Rwanda health ministry has launched the use of drones to spray larvicides in a drive to accelerate malaria elimination across the African continent.
The ministry urged Rwandan citizens, from political leaders to the private sector and local communities, to step up the fight against the disease.
Rwanda is among a handful of countries globally that succeeded in driving down malaria cases in recent years.
One key success factor is the increased use of insecticide-treated mosquito nets, which went from 17 percent to 75 percent in just 10 years among pregnant women, contributing to a maternal mortality reduction of 72 percent.
However, despite recent progress, Rwanda is still among the 15 countries with the highest burden of malaria worldwide.
Rwandan minister of health, Dr Ngamije Daniel said: “Currently in Rwanda, more than 57% of cases are treated by community health workers, which shows how actively our people are able to participate in malaria elimination initiatives and which is leading to an over 60% reduction of mortality due to malaria (from 2016 to date)”.
“These community-led actions have significantly helped reduce malaria cases, and through Zero Malaria Starts with Me, we hope they can further be involved in improving our nation’s health.”
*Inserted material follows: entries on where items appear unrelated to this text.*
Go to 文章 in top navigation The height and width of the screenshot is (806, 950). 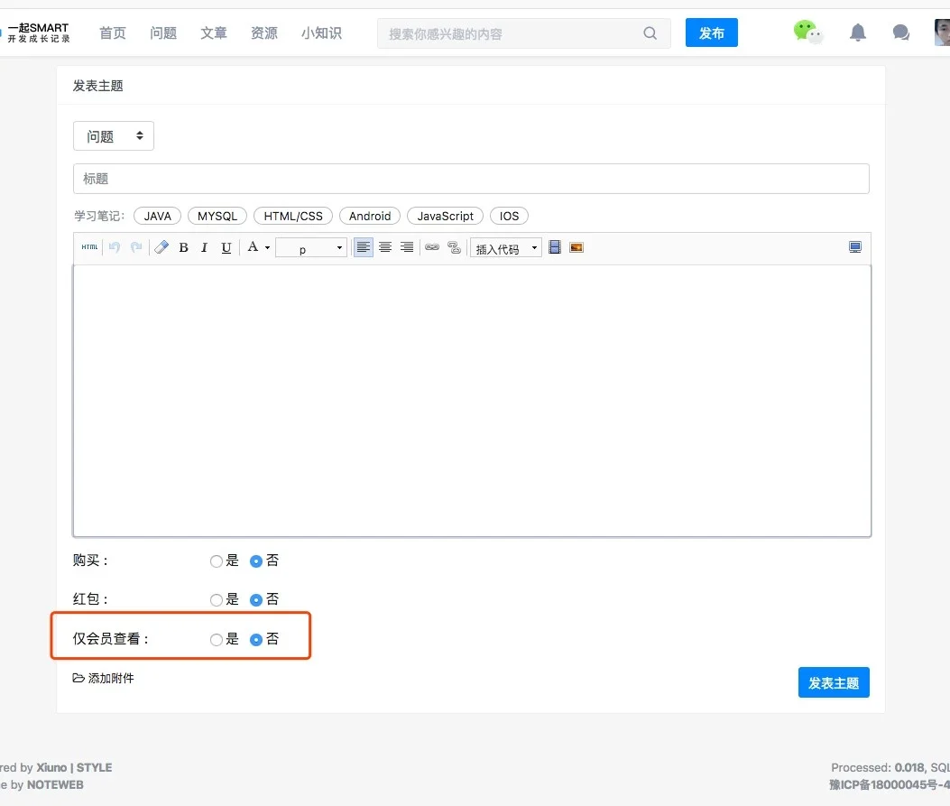[214, 33]
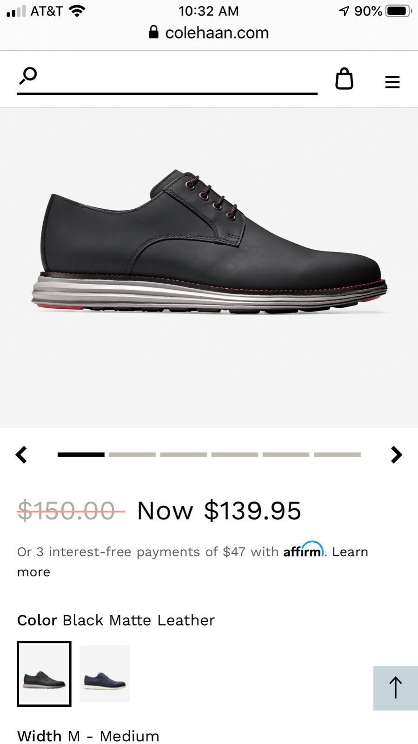The image size is (418, 744).
Task: Open the hamburger menu
Action: 392,82
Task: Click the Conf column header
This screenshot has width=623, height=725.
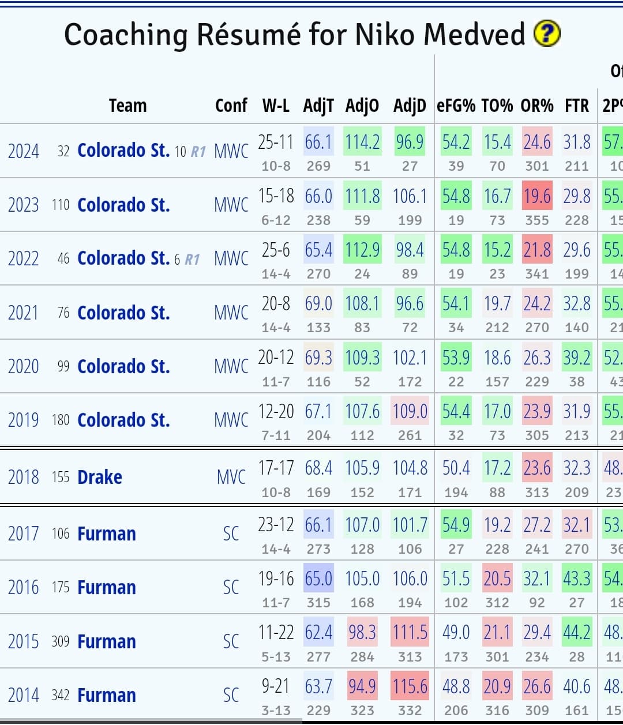Action: coord(231,106)
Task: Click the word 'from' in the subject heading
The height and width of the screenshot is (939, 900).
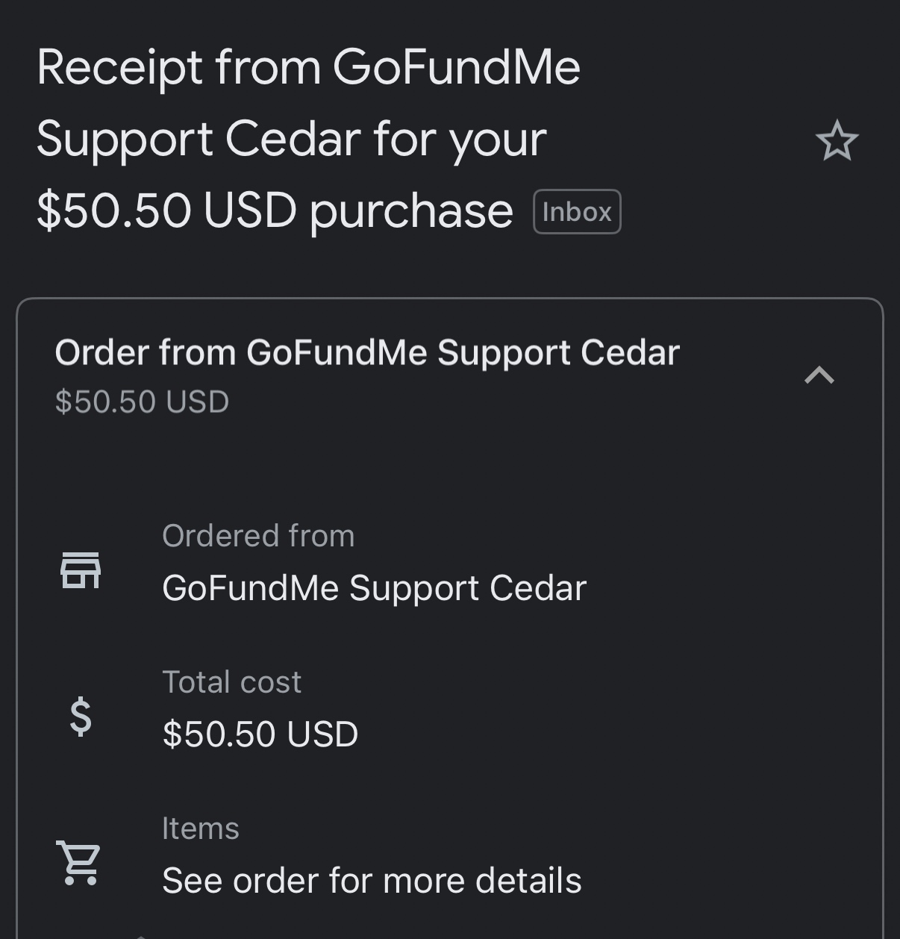Action: 268,67
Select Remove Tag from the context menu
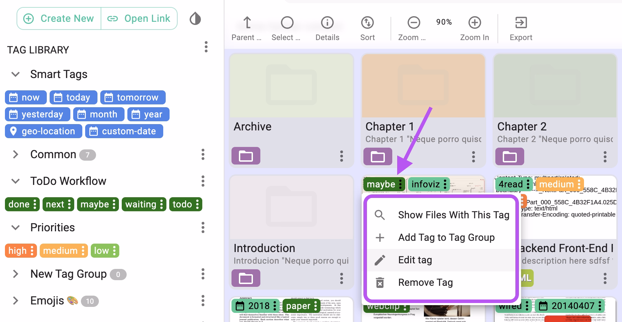622x322 pixels. (425, 282)
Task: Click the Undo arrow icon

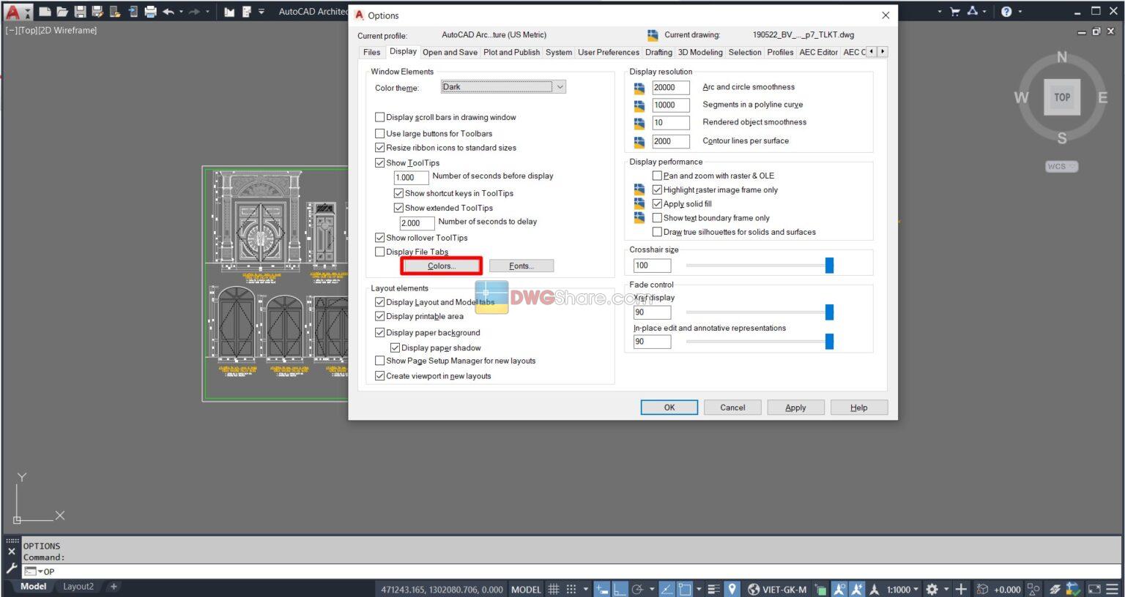Action: click(169, 12)
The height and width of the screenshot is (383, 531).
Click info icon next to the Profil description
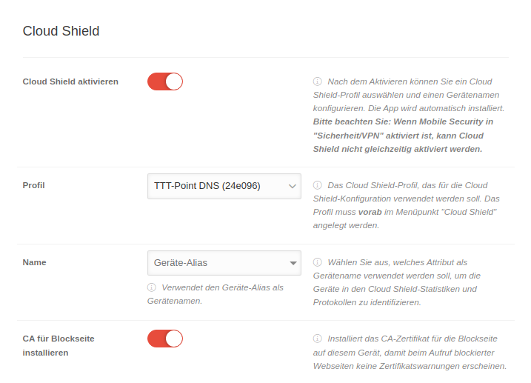point(317,185)
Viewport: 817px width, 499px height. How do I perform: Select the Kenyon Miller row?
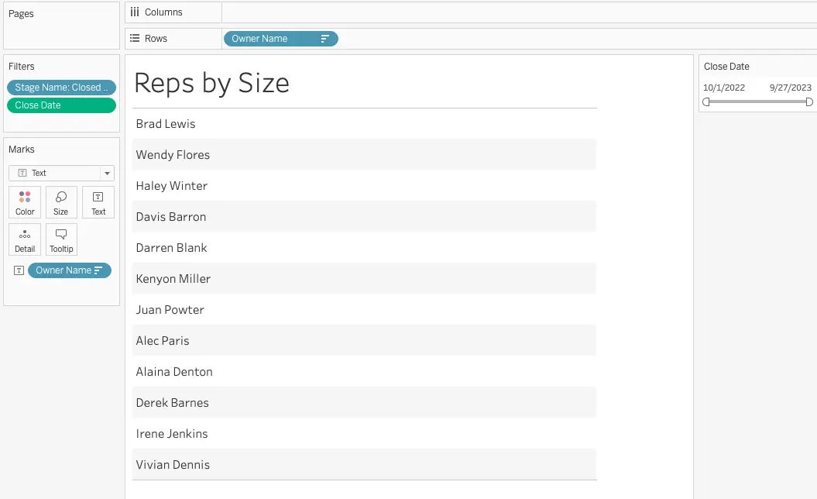click(173, 279)
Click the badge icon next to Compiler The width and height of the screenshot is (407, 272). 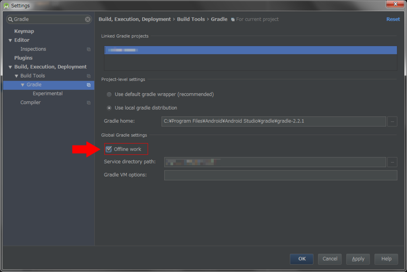tap(88, 103)
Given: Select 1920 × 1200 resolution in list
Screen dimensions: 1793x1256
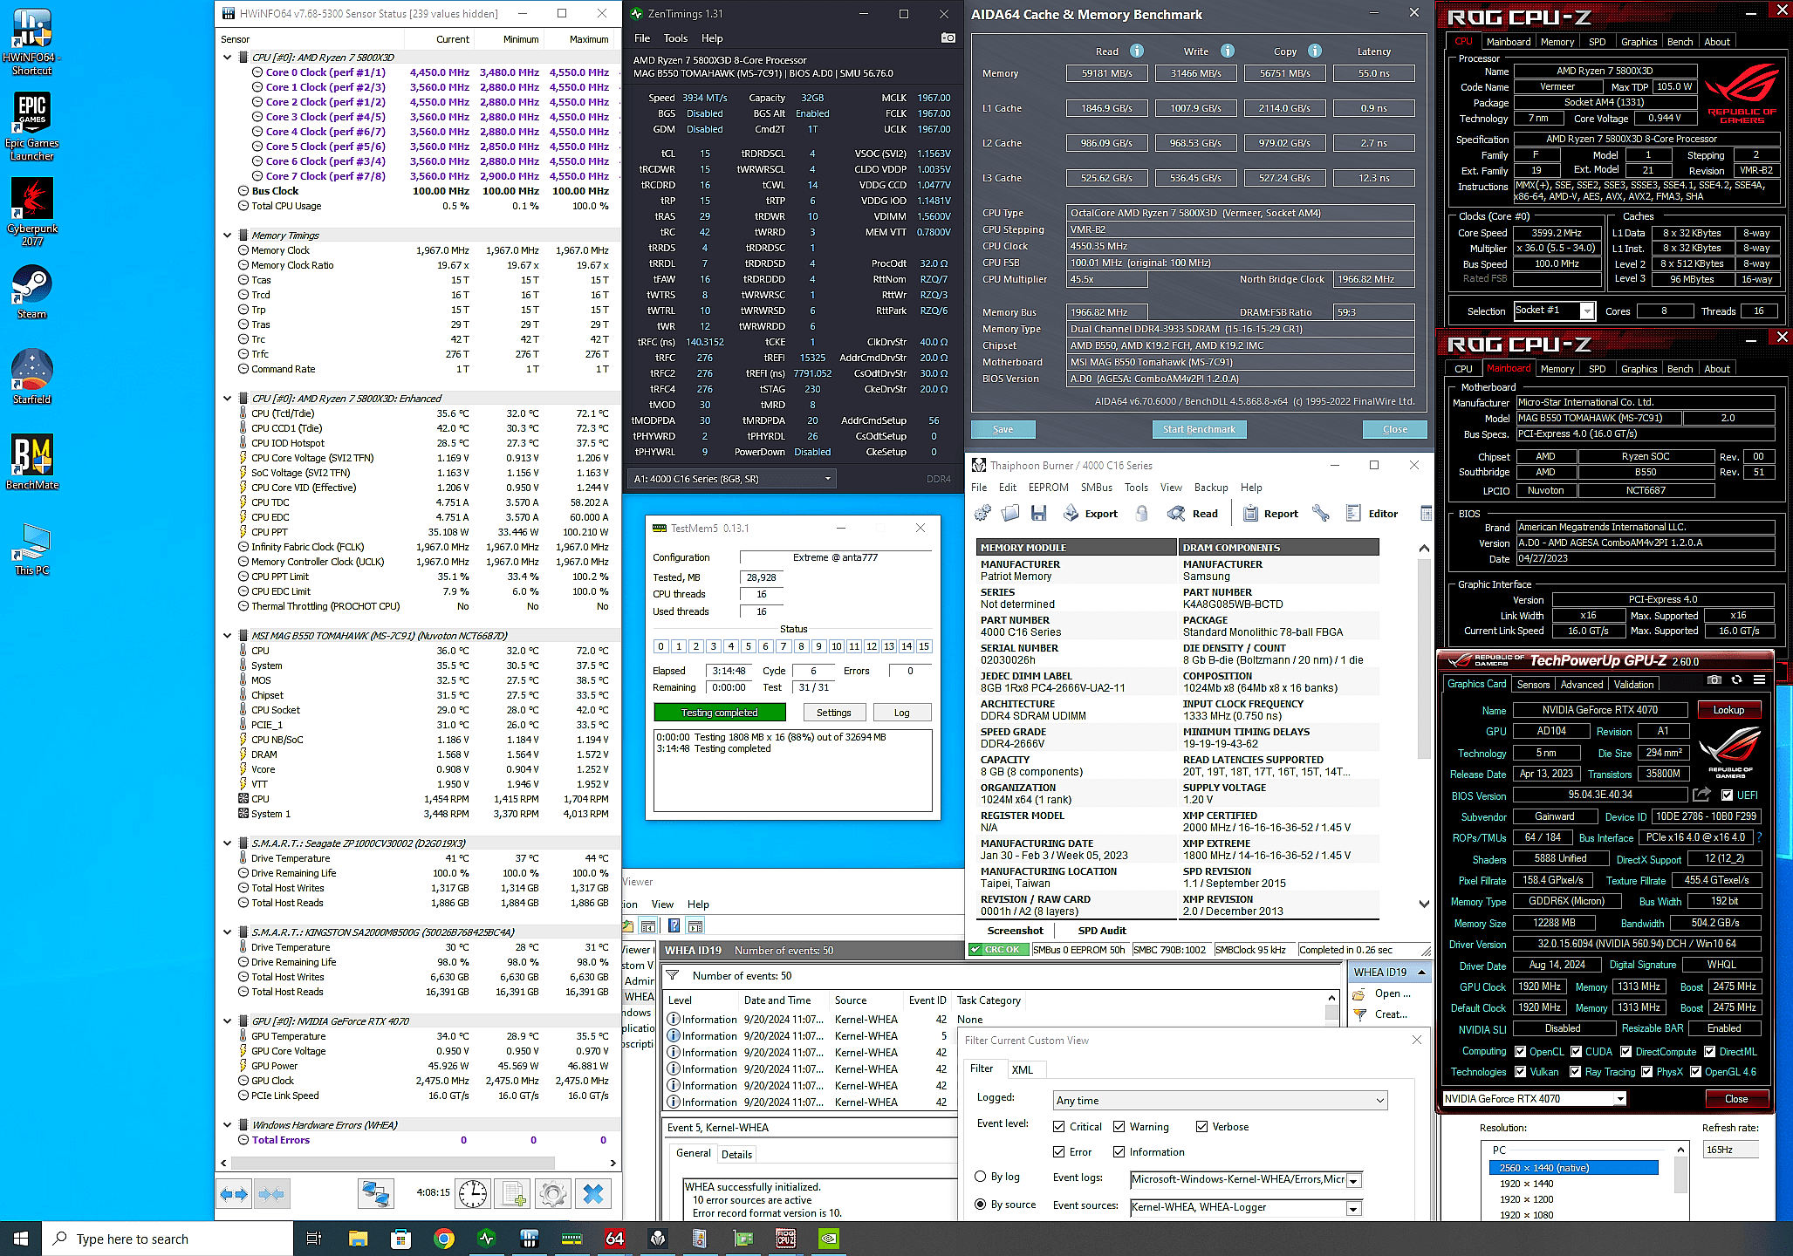Looking at the screenshot, I should (x=1526, y=1199).

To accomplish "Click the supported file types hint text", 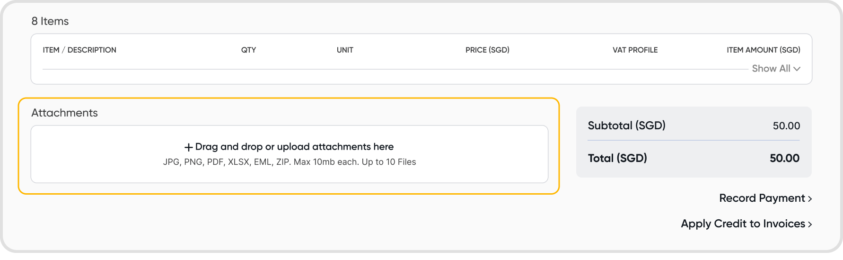I will pyautogui.click(x=290, y=162).
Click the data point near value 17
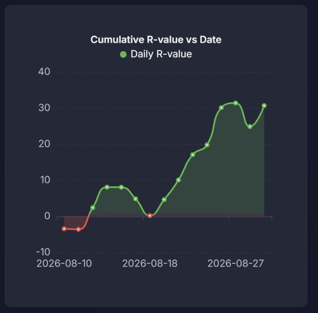This screenshot has width=318, height=313. (x=193, y=155)
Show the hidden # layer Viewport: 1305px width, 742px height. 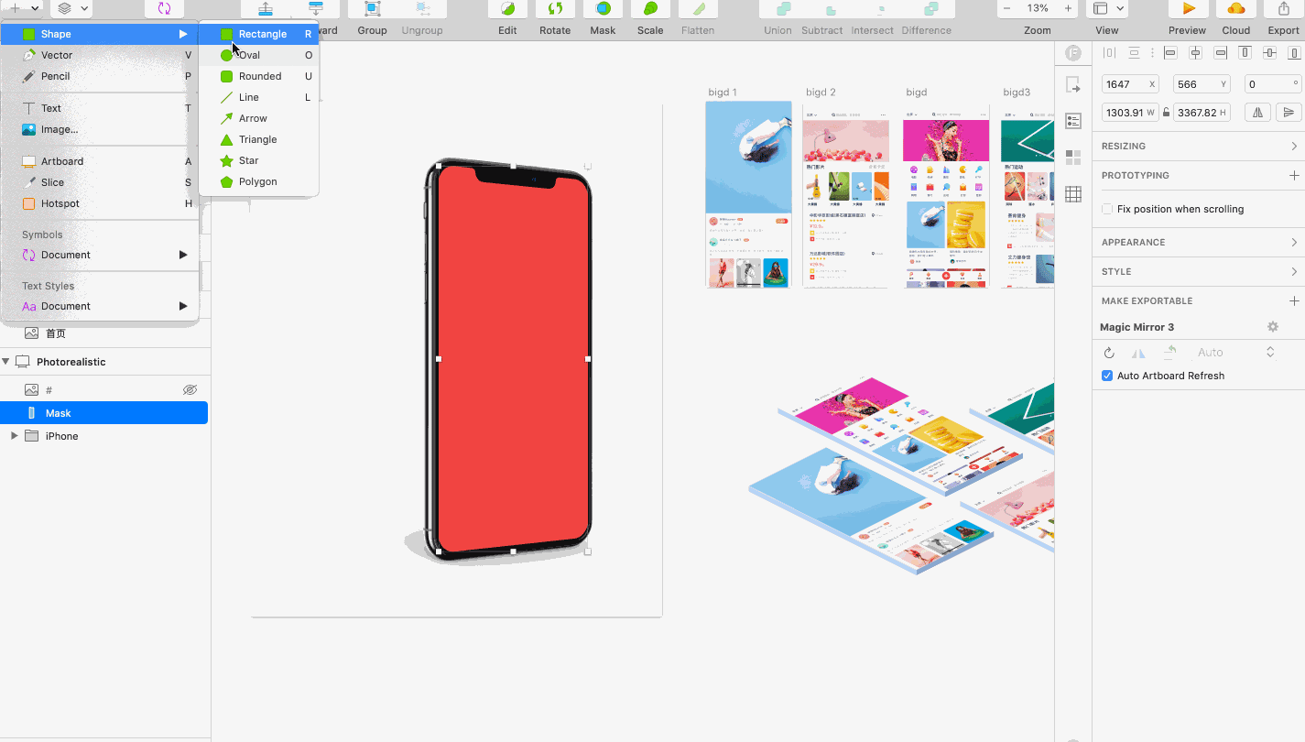190,390
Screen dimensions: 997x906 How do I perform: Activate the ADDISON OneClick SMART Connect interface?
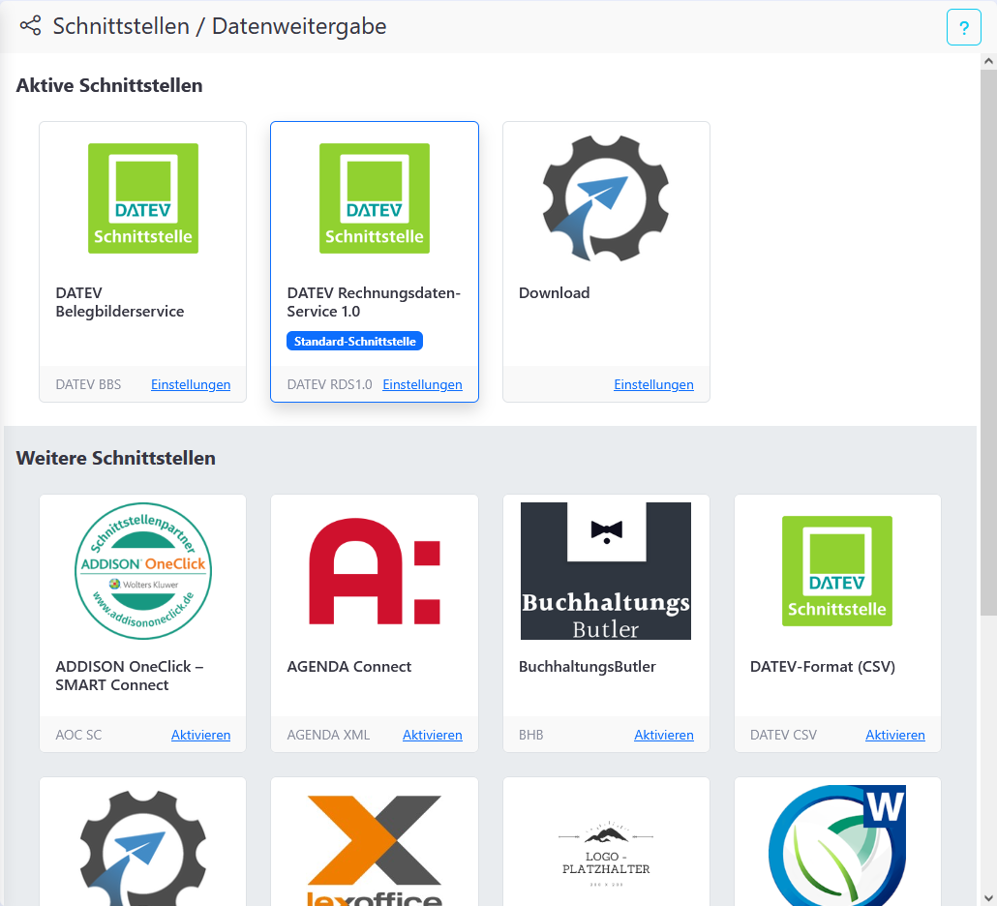tap(200, 735)
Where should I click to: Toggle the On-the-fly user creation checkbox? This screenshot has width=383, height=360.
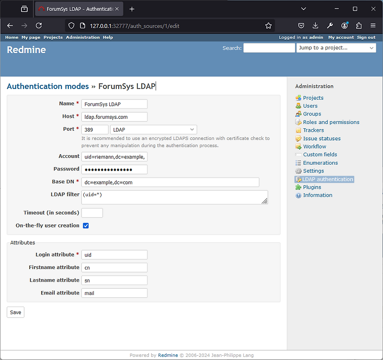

RBM Partnership to end Malaria, CEO Dr Abdourahmane Diallo, added that there was no better way to start the decade of action to achieve sustainable development goals than by celebrating the distribution of the 2 billionth mosquito net worldwide and another country joining the pan-African Zero Malaria Starts with Me movement.
“Together, we can achieve zero malaria within a generation, a major and historic achievement that will unlock economic and social potential of our communities, countries and the entire continent.”
Rwandan government plans to distribute more than 7.5 million nets in the next three months.